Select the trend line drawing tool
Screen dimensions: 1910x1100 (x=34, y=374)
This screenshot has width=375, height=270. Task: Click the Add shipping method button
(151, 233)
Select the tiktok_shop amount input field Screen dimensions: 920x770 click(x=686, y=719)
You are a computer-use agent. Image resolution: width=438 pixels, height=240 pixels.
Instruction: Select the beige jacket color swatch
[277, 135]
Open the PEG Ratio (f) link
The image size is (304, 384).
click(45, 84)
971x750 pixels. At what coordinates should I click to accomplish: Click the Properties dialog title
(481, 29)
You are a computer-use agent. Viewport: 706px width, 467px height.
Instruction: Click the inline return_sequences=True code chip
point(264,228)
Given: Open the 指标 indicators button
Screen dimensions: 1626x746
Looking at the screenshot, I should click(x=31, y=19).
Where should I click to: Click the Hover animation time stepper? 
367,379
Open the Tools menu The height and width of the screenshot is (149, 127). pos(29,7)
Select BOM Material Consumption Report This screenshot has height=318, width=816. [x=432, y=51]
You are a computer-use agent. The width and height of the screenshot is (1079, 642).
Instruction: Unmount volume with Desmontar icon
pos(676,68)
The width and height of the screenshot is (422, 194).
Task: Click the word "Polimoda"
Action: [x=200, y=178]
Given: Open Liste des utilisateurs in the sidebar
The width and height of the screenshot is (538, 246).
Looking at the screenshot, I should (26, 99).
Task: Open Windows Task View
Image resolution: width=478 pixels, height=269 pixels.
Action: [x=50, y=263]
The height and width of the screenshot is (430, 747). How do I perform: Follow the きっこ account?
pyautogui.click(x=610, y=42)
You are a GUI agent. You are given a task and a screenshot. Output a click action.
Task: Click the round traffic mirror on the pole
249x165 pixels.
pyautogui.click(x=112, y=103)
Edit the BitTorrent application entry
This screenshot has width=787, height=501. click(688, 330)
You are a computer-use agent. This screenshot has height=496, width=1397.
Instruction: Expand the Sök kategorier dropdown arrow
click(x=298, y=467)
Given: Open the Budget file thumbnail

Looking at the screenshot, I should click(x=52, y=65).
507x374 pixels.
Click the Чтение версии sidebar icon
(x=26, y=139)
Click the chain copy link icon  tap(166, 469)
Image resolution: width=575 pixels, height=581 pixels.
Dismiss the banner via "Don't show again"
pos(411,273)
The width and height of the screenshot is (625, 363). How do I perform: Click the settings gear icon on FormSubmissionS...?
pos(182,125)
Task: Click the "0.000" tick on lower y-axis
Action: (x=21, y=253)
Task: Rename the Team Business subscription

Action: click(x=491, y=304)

=======

• [Exercise goal] In the entries above, find every line holding the word "link" and copy it out.

• [Task response]
Open the PEG Ratio (f) link
Click the chain copy link icon  tap(166, 469)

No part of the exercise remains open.